What is needed: In the part of the listing that opens with the line containing "This screenshot has height=600, width=750." and closes with the line containing "Height of straight", substitute "Identify" for "Describe". Reproduce only that part with no other changes.

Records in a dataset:
"""
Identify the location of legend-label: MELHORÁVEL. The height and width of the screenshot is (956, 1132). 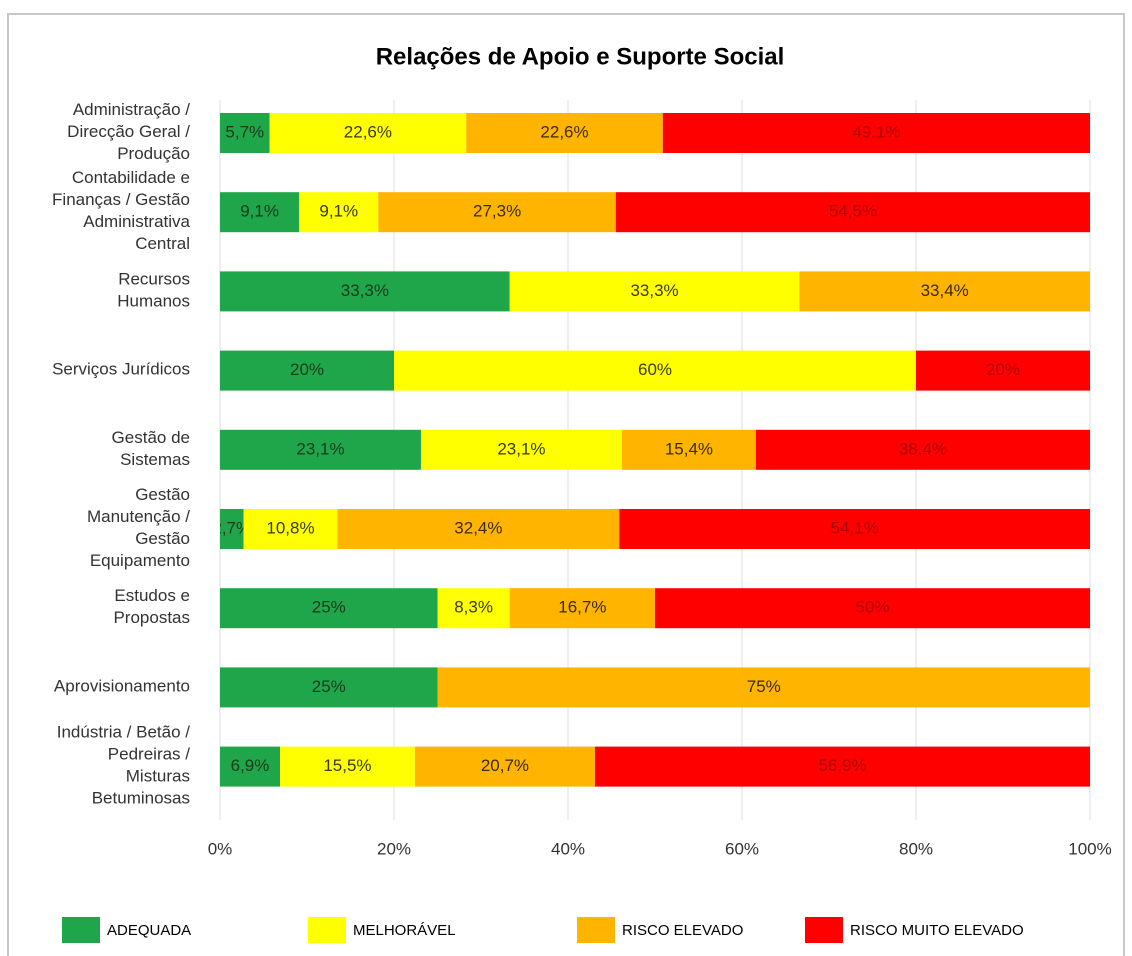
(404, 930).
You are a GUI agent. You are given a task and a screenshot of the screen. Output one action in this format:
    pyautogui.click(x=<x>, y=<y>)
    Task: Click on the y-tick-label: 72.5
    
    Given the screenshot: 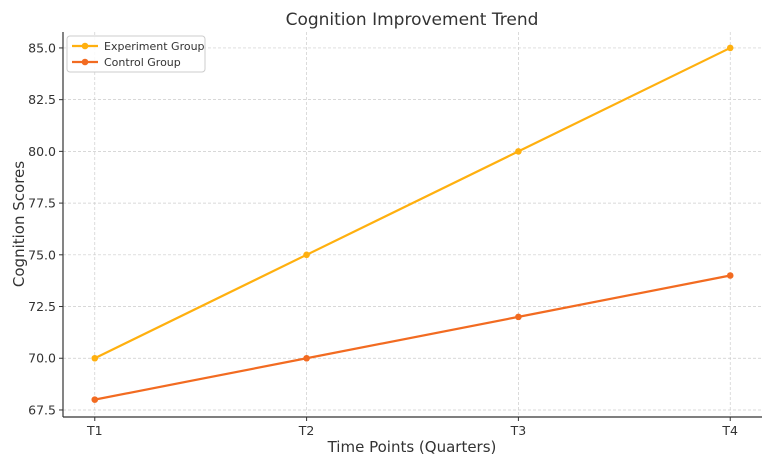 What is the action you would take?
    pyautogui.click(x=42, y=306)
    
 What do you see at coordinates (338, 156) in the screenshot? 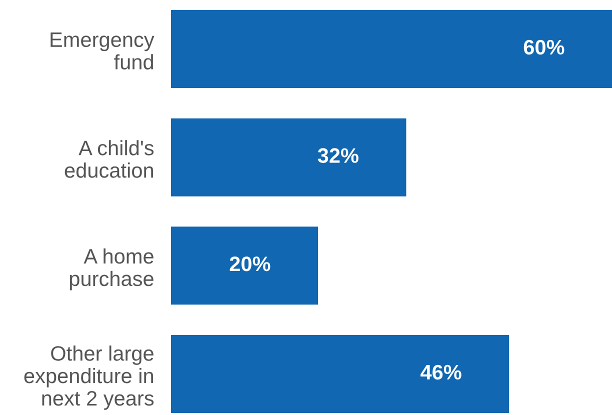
"""
"""
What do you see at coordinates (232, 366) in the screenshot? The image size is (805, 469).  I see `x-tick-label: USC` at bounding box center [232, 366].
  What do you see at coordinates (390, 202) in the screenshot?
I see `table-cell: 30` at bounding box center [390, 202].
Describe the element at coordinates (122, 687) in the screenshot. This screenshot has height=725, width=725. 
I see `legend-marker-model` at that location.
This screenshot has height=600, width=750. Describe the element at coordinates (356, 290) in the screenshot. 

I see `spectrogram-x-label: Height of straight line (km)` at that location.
"""
"""
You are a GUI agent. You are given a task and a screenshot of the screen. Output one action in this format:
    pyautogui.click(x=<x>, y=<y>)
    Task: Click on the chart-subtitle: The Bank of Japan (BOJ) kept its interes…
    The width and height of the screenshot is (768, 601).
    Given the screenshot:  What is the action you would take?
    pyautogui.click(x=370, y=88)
"""
Exercise output:
This screenshot has height=600, width=750. Identify the element at coordinates (356, 290) in the screenshot. 

I see `spectrogram-x-label: Height of straight line (km)` at that location.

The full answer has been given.